Dunia usaha lebih lekat dengan penguasa, pemilik modal, jaringan bisnis dan keuangan internasional, serta konsumen. Dunia usaha mencari celah dari ketentuan hukum dan peraturan perundang-undangan yang berlaku. Dunia usaha mendapatkan proyek-proyek pemerintah dengan proses tender yang menggunakan cara-cara koruptif, nepotisme dan kolutif, jauh dari prinsip-prinsip good governance dan good corporate governance yang mengutamakan prinsip-prinsip transparansi, pemberian perlakukan dan kesempatan yang seimbang, dan akuntabilitas yang tinggi.

Dunia usaha mempengaruhi pengeluaran peraturan dan kebijakan Pemerintah yang menguntungkan mereka, dan biasanya bersifat ad hoc, protektif, dan monopolistis, dan dengan itu secara curang menyingkirkan saingan-saingan mereka. Dalam hal usahanya tersandung kasus pengadilan, dunia usaha berkolaborasi dengan menggunakan tangan-tangan penguasa dan pengacara yang tidak bersih, untuk mempengaruhi hakim. Ini menciptakan sistim peradilan yang sangat bisa diatur dan korup.

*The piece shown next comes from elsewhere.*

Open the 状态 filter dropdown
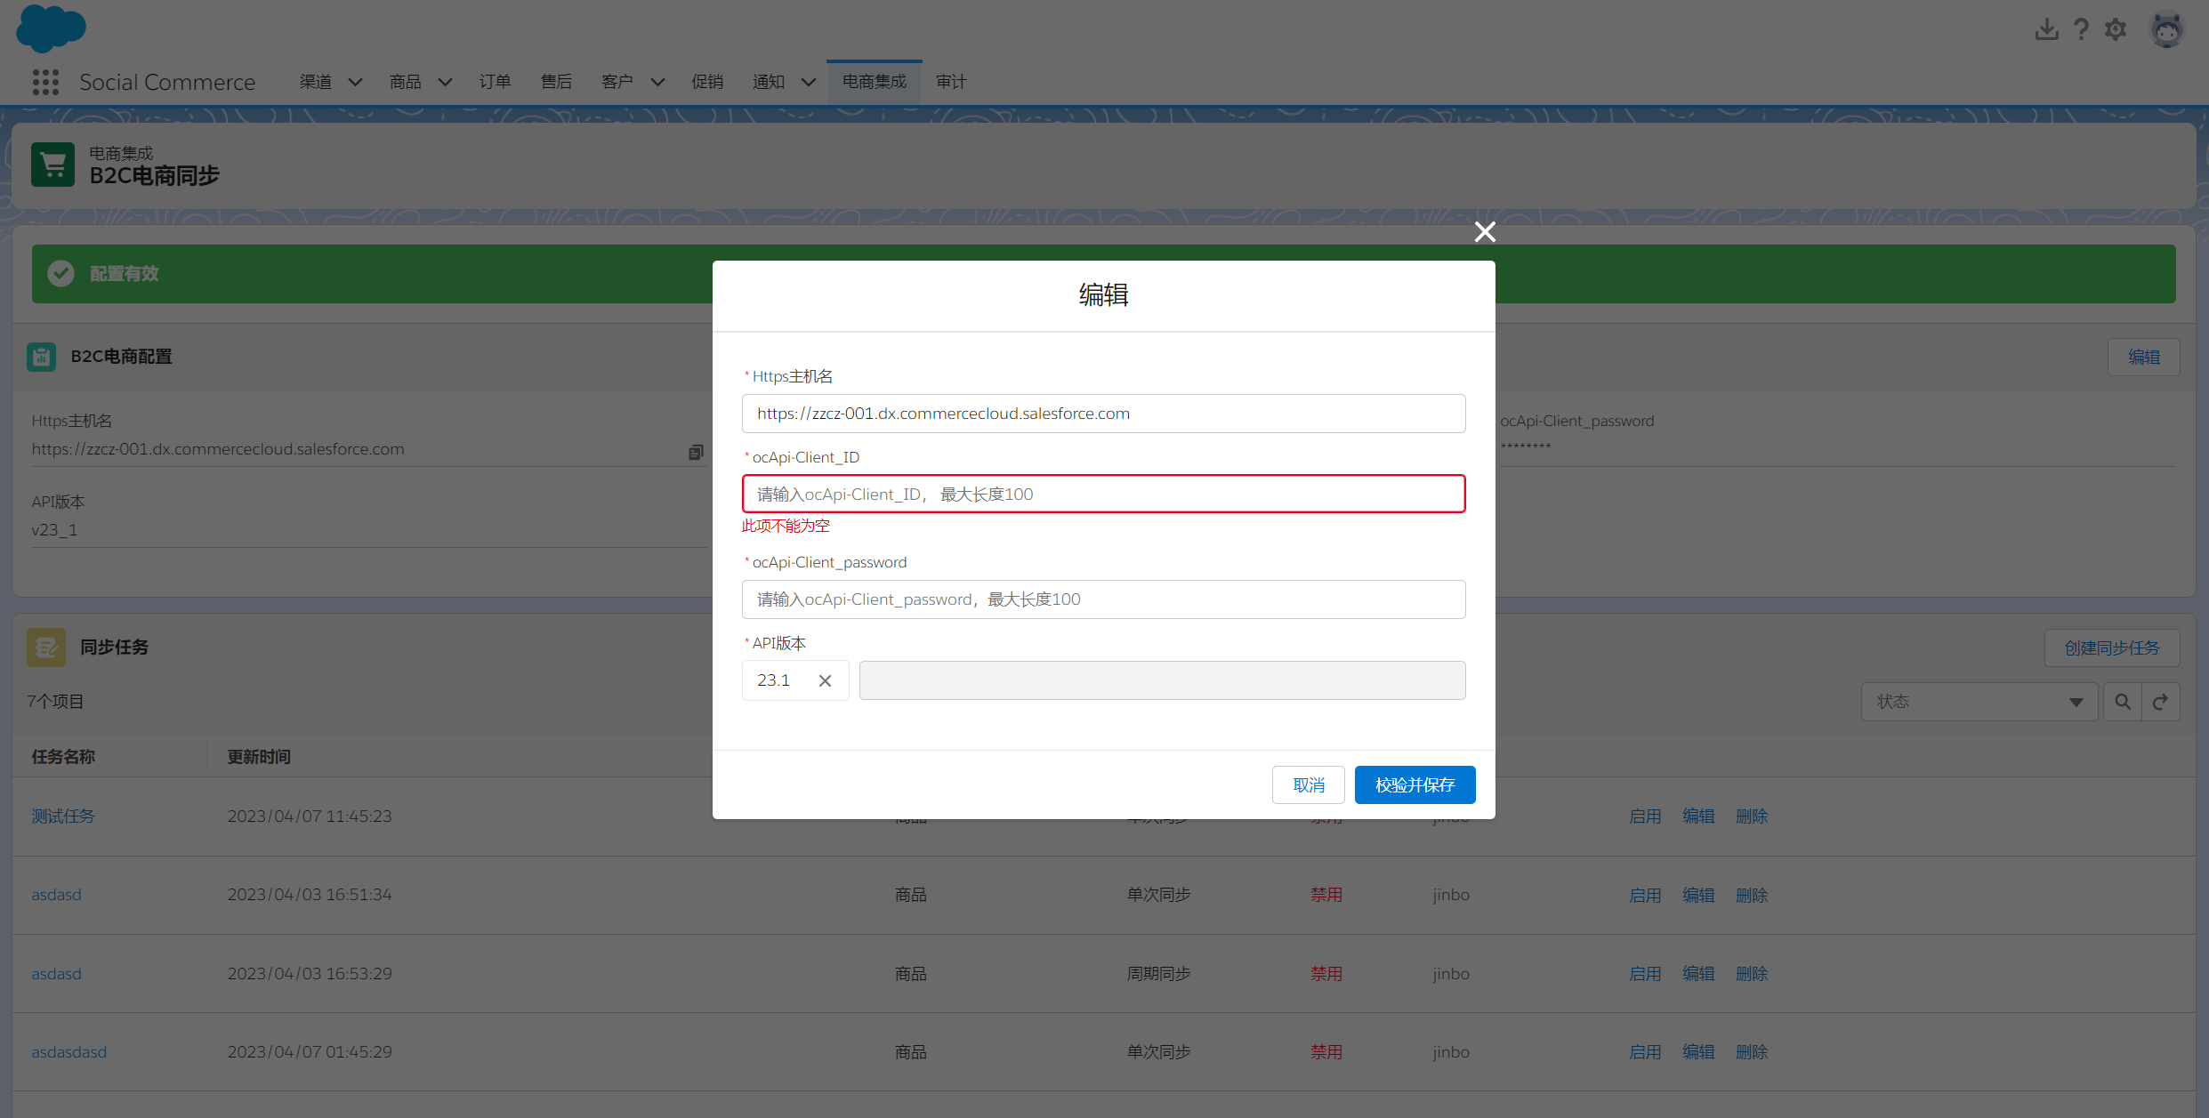The height and width of the screenshot is (1118, 2209). click(x=1979, y=702)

Konstitusi (UUD 1945) sebelum diubah, secara garis besar menggariskan bahwa cabang produksi yang penting bagi Negara dan berkaitan dengan hajat hidup orang banyak dikuasai oleh Negara. Demikian juga, bumi, air dan kekayaan alam tetap harus dikuasai oleh Negara untuk kemakmuran rakyat. Inilah garis besar kebijakan ekonomi Indonesia yang kemudian diterjemahkan lebih detail ke dalam GBHN, kebijakan Pemerintah di bidang pembangunan ekonomi yang digodok oleh think-tank Pemerintah seperti BAPPENAS, dan menjadi dasar bagi pengeluaran undang-undang yang berkaitan dengan kegiatan-kegiatan ekonomi.